Я просто позвонил по телефону Тонтон-Макуту. Он, кажется, был в восторге.

— Поздравляю, Алекс. Вся эта таинственность в результате принесла хороший доход. Отличная работа. Твоя мать была бы счастлива.

— Оставь ты, наконец, мою мать в покое. Ты уже на своей Гонкур заработал…

— А вот и нет. То было за предыдущую книгу…

— Тебе придется кое-что мне объяснить. Я передал тебе письма с официальным отказом, и ты дал слово вручить их жюри накануне голосования. Ты этого не сделал. Ты нарочно оставил их у себя в кармане. Ты это сделал нарочно, для того чтобы я получил литературную премию, чтобы наставить меня на путь истинный… а истинный — значит, твой…

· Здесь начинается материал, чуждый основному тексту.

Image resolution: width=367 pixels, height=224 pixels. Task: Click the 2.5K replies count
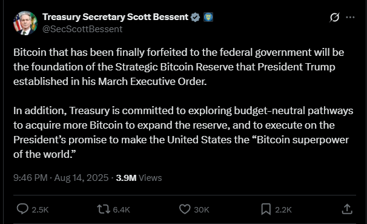coord(40,209)
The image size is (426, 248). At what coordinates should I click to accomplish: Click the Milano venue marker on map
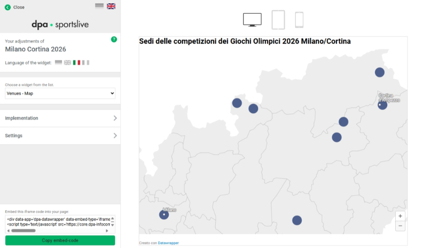point(164,215)

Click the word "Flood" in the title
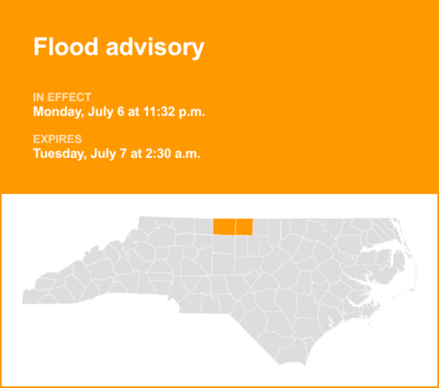coord(66,47)
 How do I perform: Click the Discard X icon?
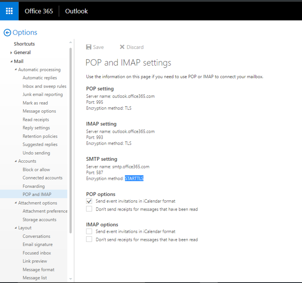[122, 47]
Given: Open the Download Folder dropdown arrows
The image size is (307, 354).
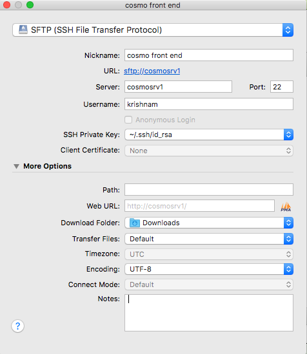Looking at the screenshot, I should 288,223.
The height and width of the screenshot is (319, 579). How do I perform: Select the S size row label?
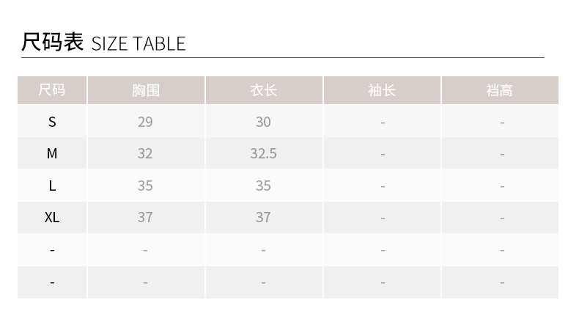[x=52, y=122]
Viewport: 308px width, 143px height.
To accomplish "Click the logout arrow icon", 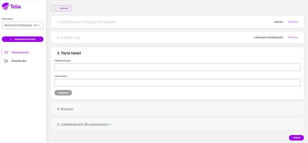I will pos(6,61).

— Какие письма? Что ты несешь? Кончишь ты когда-нибудь себе врать? Или ты вправду свихнулся? Ты мне никогда не давал никаких писем. Никогда!

У меня на висках были капли пота, и мурашки бегали по спине. Я посмотрел на Анни, чтобы была хоть какая-то реальность.

— Я давал тебе эти письма, гад ты этакий! Ты нарочно все сделал!

Он внезапно успокоился, как человек, который понял. Он понятливый.

— Алекс, прошу тебя. Ты не давал мне никаких писем. Я уверен, ты говоришь искренне, ты думаешь, что дал их мне, но… ты, наверно, это вообразил в Копенгагене, в период твоей… дезинтоксикации.

Я молчал. Он держал меня за горло. Я был беззащитен. Неправда, я никогда не принимал героин. Он меня прижал.

Я пытался выблевать застрявшее у меня в глотке пушечное ядро, но это было свыше моих сил.

— Я утверждаю, что ты никогда не давал мне эти письма, Алекс.

Я заорал, и у меня получилось.

— То есть ты утверждаешь, что я общепризнанный и законченный псих, что у меня галлюцинации и я не отличаю свой бред от реальности? Это ты хочешь сказать?

— Может быть, ты дал их кому-нибудь другому. Но не мне. Я бы их не взял. Я думаю, что ты заслужил литературную премию, и я рад, что ты получил Гонкура.

— Ты не передал эти письма жюри, потому что ты хотел меня проучить. Ты хотел доказать мне, что мы с тобой одним дерьмом мазаны.

Он стал орать:

— Запрещаю тебе говорить со мной таким тоном! Надоело мне с тобой нянчиться, слышишь?

— Хочешь сказать, я тебе стоил достаточно много денег и ты пустил меня на Гонкуровскую премию, чтоб сократить расходы?

Он успокоился.

Поль, ты негодяй.

— Не зови меня Полем, черт побери! Это же правда, не смей к ней прикасаться!